A investigação em torno do caso Dark Horse entrou em uma nova etapa. A possibilidade de a Polícia Federal utilizar a Interpol para localizar bens de Flávio Bolsonaro e do ex-banqueiro Daniel Vorcaro fora do Brasil indica que a apuração se transformou em uma questão de alcance internacional.
O recurso sendo considerado é conhecido como difusão prateada da Interpol, um mecanismo projetado para localizar e identificar ativos financeiros e patrimoniais em outros países. Caso essa medida seja implementada, o alcance das investigações relacionadas ao senador poderá ser ampliado de maneira significativa.
Aqueles que têm acompanhado o caso desde seu início sabem que a suspeita sobre movimentações internacionais de recursos não é recente.
Lembram-se quando Dudu Bananinha foi às Olimpíadas para levar um “disquete” com arquivos para jornalistas? E do esquema envolvendo joias que tentaram vender e depois recomprar no exterior? Essas situações revelaram uma movimentação complexa envolvendo bens valiosos e levantaram questionamentos sobre uma possível estratégia mais ampla para administrar patrimônio fora do Brasil.
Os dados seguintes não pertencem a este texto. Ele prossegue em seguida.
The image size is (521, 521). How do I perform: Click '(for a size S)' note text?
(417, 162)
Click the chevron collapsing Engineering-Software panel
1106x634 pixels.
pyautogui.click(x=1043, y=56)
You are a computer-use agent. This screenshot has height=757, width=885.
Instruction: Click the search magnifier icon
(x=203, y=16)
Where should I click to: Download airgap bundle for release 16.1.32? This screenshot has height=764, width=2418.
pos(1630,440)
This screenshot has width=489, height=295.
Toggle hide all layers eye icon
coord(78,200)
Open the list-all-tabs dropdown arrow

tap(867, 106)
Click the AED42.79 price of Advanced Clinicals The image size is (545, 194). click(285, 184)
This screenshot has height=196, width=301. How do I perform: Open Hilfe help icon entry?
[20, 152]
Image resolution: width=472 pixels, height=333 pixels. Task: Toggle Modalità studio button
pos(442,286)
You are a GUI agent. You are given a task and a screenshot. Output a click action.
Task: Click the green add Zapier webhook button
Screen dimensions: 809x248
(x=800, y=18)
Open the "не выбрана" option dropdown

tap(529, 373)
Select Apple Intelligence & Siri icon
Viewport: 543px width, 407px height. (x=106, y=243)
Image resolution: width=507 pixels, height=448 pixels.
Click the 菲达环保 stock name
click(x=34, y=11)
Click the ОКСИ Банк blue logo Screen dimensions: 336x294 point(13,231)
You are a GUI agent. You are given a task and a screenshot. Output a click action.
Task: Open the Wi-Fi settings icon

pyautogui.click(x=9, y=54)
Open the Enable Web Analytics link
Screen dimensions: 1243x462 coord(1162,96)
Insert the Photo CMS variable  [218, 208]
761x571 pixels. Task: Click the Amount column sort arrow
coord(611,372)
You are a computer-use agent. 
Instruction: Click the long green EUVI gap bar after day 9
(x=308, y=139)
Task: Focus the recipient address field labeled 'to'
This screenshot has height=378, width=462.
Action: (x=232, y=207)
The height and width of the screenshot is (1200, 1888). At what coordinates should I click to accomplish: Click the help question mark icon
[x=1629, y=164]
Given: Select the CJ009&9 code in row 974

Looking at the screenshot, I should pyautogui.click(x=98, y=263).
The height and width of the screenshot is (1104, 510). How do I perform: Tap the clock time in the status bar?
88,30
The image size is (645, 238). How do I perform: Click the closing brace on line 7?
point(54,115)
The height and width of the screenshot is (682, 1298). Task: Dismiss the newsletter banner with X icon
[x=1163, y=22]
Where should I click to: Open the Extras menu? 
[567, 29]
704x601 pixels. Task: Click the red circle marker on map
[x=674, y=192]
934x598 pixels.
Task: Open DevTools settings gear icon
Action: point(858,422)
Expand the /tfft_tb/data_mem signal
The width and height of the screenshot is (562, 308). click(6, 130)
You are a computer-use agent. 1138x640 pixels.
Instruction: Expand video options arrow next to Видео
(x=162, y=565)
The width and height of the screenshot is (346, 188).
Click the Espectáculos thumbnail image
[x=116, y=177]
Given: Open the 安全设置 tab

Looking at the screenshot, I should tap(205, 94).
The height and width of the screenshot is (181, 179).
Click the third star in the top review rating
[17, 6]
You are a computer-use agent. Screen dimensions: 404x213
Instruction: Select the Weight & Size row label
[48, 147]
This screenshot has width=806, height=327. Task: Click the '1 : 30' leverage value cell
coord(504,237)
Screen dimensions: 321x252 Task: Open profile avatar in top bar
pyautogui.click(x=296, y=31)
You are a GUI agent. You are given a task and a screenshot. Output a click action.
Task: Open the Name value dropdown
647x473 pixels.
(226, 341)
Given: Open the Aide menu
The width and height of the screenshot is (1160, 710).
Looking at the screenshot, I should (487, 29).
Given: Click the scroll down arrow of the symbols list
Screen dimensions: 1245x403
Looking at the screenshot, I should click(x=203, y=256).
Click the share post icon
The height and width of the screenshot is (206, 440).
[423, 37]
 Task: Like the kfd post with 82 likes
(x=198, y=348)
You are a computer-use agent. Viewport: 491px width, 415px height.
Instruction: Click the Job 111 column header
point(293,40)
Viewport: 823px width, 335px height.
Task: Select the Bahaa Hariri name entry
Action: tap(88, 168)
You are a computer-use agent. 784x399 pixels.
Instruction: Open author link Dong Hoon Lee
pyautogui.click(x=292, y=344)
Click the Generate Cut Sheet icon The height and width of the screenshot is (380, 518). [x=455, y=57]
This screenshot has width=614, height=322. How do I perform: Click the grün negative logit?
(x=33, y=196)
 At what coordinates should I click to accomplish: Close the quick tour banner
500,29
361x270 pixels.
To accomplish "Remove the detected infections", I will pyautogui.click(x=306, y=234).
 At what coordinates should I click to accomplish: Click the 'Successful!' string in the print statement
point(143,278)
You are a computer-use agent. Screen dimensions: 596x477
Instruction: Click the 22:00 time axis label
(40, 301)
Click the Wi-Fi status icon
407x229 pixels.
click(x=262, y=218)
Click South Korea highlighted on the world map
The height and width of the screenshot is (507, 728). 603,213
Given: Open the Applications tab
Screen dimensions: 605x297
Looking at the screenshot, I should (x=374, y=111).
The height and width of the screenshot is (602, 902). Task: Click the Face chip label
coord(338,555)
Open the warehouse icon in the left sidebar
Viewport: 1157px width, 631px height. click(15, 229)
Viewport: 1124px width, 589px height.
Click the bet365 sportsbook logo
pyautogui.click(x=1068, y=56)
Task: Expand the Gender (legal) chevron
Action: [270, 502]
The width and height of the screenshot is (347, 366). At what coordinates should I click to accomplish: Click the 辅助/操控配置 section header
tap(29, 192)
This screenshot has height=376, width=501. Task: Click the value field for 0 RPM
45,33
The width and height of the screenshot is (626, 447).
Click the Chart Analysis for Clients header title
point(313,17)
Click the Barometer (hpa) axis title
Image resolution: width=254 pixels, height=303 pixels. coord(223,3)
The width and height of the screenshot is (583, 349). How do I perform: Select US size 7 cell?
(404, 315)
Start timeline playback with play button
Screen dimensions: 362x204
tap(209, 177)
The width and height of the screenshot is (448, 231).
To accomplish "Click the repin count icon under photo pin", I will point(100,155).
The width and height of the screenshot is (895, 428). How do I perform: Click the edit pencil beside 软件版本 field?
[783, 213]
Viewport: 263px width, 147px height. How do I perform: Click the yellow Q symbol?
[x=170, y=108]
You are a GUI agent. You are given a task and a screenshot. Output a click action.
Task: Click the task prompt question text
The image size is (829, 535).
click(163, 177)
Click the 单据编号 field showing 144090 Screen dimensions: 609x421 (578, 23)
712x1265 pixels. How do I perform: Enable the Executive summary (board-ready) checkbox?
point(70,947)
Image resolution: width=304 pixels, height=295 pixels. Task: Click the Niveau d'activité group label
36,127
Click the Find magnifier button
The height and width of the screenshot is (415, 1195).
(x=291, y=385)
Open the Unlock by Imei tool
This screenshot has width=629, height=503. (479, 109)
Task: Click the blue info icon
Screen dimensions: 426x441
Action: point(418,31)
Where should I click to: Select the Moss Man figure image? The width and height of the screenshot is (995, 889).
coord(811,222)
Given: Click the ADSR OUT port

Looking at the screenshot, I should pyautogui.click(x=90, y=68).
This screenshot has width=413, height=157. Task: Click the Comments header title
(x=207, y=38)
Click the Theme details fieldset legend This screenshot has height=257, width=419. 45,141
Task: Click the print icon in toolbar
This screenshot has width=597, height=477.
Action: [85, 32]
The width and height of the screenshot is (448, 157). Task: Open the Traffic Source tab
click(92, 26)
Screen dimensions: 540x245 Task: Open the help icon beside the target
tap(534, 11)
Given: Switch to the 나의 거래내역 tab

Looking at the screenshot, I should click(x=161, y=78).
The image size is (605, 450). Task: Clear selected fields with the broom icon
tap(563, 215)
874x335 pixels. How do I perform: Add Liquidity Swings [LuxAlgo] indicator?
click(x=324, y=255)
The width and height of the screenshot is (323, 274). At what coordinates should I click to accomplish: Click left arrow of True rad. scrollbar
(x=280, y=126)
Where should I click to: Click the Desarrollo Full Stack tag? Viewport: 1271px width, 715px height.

No entanto, agora surge um novo fator. Enquanto a possibilidade de atuação da Interpol avança, as investigações sobre o esquema Dark Horse também progridem. Essa apuração pode investigar possíveis vínculos entre emendas parlamentares direcionadas por Flávio Bolsonaro e benefícios recebidos por Daniel Vorcaro.
O ministro André Mendonça já deu luz verde para o andamento da investigação relacionada ao caso.
As investigações continuam em curso, e a atribuição de responsabilidades dependerá das conclusões dos órgãos competentes. Contudo, a possível ativação da Interpol sinaliza uma mudança significativa no processo. Quando uma investigação ultrapassa fronteiras nacionais na busca por patrimônio e movimentações financeiras no exterior, o cenário jurídico e político tende a se transformar consideravelmente.
A trama do Dark Horse, claramente, ainda não chegou ao seu desfecho.